▸ RECORDS
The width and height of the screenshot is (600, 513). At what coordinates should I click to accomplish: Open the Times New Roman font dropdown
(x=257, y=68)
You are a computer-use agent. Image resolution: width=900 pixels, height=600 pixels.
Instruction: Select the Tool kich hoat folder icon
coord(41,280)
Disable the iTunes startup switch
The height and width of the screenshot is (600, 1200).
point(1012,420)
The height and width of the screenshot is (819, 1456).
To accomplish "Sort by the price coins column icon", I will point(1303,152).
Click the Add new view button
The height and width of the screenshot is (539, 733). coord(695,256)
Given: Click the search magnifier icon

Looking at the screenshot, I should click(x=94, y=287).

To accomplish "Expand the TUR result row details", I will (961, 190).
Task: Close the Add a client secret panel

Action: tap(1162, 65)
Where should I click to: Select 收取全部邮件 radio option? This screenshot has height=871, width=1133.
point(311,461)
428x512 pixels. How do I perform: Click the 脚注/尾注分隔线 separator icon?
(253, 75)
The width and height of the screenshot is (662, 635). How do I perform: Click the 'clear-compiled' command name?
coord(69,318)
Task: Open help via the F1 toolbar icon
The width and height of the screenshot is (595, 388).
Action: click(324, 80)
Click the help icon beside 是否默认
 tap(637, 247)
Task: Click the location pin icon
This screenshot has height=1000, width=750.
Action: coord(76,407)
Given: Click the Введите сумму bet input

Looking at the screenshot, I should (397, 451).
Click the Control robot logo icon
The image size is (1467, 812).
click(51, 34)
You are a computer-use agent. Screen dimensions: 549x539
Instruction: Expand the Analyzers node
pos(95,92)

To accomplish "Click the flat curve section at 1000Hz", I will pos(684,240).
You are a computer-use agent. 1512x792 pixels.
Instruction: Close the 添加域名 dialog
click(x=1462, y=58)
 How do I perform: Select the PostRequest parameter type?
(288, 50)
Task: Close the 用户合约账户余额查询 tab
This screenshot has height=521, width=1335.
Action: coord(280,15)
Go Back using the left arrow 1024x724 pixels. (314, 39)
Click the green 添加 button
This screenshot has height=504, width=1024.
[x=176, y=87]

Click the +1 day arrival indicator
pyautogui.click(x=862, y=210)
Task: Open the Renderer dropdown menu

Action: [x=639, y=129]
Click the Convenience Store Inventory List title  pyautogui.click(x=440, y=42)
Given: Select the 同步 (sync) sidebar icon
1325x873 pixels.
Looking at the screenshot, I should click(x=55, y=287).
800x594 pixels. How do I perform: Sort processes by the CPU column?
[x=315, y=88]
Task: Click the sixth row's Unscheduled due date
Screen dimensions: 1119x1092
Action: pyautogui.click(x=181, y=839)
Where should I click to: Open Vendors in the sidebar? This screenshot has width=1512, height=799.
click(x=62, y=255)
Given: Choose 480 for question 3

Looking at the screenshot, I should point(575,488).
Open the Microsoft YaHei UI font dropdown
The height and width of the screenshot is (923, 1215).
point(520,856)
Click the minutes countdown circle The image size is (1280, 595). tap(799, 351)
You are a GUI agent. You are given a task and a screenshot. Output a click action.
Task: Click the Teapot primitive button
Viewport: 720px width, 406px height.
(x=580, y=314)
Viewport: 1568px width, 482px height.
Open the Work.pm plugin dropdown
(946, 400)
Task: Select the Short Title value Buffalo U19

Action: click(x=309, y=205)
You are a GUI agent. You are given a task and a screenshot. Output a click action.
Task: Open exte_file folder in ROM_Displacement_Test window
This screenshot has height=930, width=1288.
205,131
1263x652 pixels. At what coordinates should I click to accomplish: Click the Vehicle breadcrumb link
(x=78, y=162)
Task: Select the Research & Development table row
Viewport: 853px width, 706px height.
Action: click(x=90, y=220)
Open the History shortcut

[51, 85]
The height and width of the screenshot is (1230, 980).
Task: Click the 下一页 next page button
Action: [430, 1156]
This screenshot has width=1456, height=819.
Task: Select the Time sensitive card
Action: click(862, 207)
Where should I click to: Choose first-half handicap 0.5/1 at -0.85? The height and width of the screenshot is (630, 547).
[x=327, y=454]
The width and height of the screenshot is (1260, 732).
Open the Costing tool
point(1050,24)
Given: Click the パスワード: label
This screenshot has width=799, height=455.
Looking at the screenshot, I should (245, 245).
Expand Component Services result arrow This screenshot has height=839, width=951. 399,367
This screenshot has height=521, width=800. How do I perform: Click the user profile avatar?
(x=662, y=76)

▸ WORK REQUEST
Copy out each line of the material in which the word "agent" turns up.

▸ ANSWER FOR THE TASK
You are a computer-use agent. Image resolution: width=900 pixels, height=600 pixels.
You are a computer-use agent. Screen dimensions: 549x539
You are a computer-use agent. 1512x792 pixels.
You are a GUI agent. You are given a task and a screenshot. Output a click action.
You are a GUI agent. You are given a task and a screenshot. Output a click action.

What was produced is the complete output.